What you will do:
Repeat every record below exactly as it appears.

Records for this exercise:
========================================
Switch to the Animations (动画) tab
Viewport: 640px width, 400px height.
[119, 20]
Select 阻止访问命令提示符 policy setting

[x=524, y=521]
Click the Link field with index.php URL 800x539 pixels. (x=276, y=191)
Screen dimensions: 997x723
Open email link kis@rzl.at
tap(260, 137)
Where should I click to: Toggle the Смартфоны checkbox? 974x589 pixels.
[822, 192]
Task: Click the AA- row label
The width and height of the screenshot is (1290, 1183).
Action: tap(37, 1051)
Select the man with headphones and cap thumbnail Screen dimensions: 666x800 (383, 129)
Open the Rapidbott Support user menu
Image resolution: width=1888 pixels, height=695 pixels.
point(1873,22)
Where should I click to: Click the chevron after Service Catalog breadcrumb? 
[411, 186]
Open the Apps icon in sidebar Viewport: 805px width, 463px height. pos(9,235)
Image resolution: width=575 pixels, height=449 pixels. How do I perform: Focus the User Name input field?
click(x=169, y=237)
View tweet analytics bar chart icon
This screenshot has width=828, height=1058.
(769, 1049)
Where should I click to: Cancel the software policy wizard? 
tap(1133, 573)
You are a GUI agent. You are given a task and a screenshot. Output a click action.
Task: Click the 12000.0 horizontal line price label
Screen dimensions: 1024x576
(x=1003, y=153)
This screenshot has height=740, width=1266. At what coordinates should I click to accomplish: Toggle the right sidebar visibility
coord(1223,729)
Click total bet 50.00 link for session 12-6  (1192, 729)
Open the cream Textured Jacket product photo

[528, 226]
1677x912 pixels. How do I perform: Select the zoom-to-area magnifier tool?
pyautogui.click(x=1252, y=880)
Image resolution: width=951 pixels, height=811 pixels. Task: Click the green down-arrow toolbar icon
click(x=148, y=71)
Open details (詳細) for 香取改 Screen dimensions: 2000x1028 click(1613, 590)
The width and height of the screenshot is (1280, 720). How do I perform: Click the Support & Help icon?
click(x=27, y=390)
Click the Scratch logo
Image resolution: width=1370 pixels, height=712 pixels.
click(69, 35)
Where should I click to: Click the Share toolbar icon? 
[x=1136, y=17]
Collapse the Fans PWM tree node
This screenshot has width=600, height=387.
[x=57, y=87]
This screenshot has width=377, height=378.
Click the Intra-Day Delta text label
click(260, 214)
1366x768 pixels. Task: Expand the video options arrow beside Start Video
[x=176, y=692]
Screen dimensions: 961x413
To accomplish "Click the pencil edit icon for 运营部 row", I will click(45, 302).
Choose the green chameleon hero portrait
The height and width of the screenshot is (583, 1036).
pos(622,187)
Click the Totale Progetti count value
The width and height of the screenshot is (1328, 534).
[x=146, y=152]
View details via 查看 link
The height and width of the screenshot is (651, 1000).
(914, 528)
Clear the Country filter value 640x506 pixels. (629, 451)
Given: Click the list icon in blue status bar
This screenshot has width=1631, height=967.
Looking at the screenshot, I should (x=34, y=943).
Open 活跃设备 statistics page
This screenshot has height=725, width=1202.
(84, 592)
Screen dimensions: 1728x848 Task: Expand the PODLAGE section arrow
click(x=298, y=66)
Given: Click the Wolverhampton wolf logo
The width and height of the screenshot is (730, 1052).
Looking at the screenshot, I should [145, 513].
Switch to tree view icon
========================================
Answer to this problem:
Switch to the Animations (动画) tab
Viewport: 640px width, 400px height.
[119, 20]
Select 阻止访问命令提示符 policy setting

[x=524, y=521]
Click the Link field with index.php URL 800x539 pixels. (x=276, y=191)
Screen dimensions: 997x723
Open email link kis@rzl.at
tap(260, 137)
Where should I click to: Toggle the Смартфоны checkbox? 974x589 pixels.
[822, 192]
Task: Click the AA- row label
The width and height of the screenshot is (1290, 1183).
Action: tap(37, 1051)
Select the man with headphones and cap thumbnail Screen dimensions: 666x800 (383, 129)
Open the Rapidbott Support user menu
Image resolution: width=1888 pixels, height=695 pixels.
point(1873,22)
Where should I click to: Click the chevron after Service Catalog breadcrumb? 
[411, 186]
Open the Apps icon in sidebar Viewport: 805px width, 463px height. pos(9,235)
Image resolution: width=575 pixels, height=449 pixels. How do I perform: Focus the User Name input field?
click(x=169, y=237)
View tweet analytics bar chart icon
This screenshot has width=828, height=1058.
(769, 1049)
Where should I click to: Cancel the software policy wizard? 
tap(1133, 573)
You are a GUI agent. You are given a task and a screenshot. Output a click action.
Task: Click the 12000.0 horizontal line price label
Screen dimensions: 1024x576
(x=1003, y=153)
This screenshot has height=740, width=1266. At what coordinates should I click to accomplish: Toggle the right sidebar visibility
coord(1223,729)
Click total bet 50.00 link for session 12-6  (1192, 729)
Open the cream Textured Jacket product photo

[528, 226]
1677x912 pixels. How do I perform: Select the zoom-to-area magnifier tool?
pyautogui.click(x=1252, y=880)
Image resolution: width=951 pixels, height=811 pixels. Task: Click the green down-arrow toolbar icon
click(x=148, y=71)
Open details (詳細) for 香取改 Screen dimensions: 2000x1028 click(1613, 590)
The width and height of the screenshot is (1280, 720). How do I perform: Click the Support & Help icon?
click(x=27, y=390)
Click the Scratch logo
Image resolution: width=1370 pixels, height=712 pixels.
click(69, 35)
Where should I click to: Click the Share toolbar icon? 
[x=1136, y=17]
Collapse the Fans PWM tree node
This screenshot has width=600, height=387.
[x=57, y=87]
This screenshot has width=377, height=378.
Click the Intra-Day Delta text label
click(260, 214)
1366x768 pixels. Task: Expand the video options arrow beside Start Video
[x=176, y=692]
Screen dimensions: 961x413
To accomplish "Click the pencil edit icon for 运营部 row", I will click(45, 302).
Choose the green chameleon hero portrait
The height and width of the screenshot is (583, 1036).
pos(622,187)
Click the Totale Progetti count value
The width and height of the screenshot is (1328, 534).
[x=146, y=152]
View details via 查看 link
The height and width of the screenshot is (651, 1000).
(914, 528)
Clear the Country filter value 640x506 pixels. (629, 451)
Given: Click the list icon in blue status bar
This screenshot has width=1631, height=967.
Looking at the screenshot, I should (x=34, y=943).
Open 活跃设备 statistics page
This screenshot has height=725, width=1202.
(84, 592)
Screen dimensions: 1728x848 Task: Expand the PODLAGE section arrow
click(x=298, y=66)
Given: Click the Wolverhampton wolf logo
The width and height of the screenshot is (730, 1052).
Looking at the screenshot, I should [145, 513].
Switch to tree view icon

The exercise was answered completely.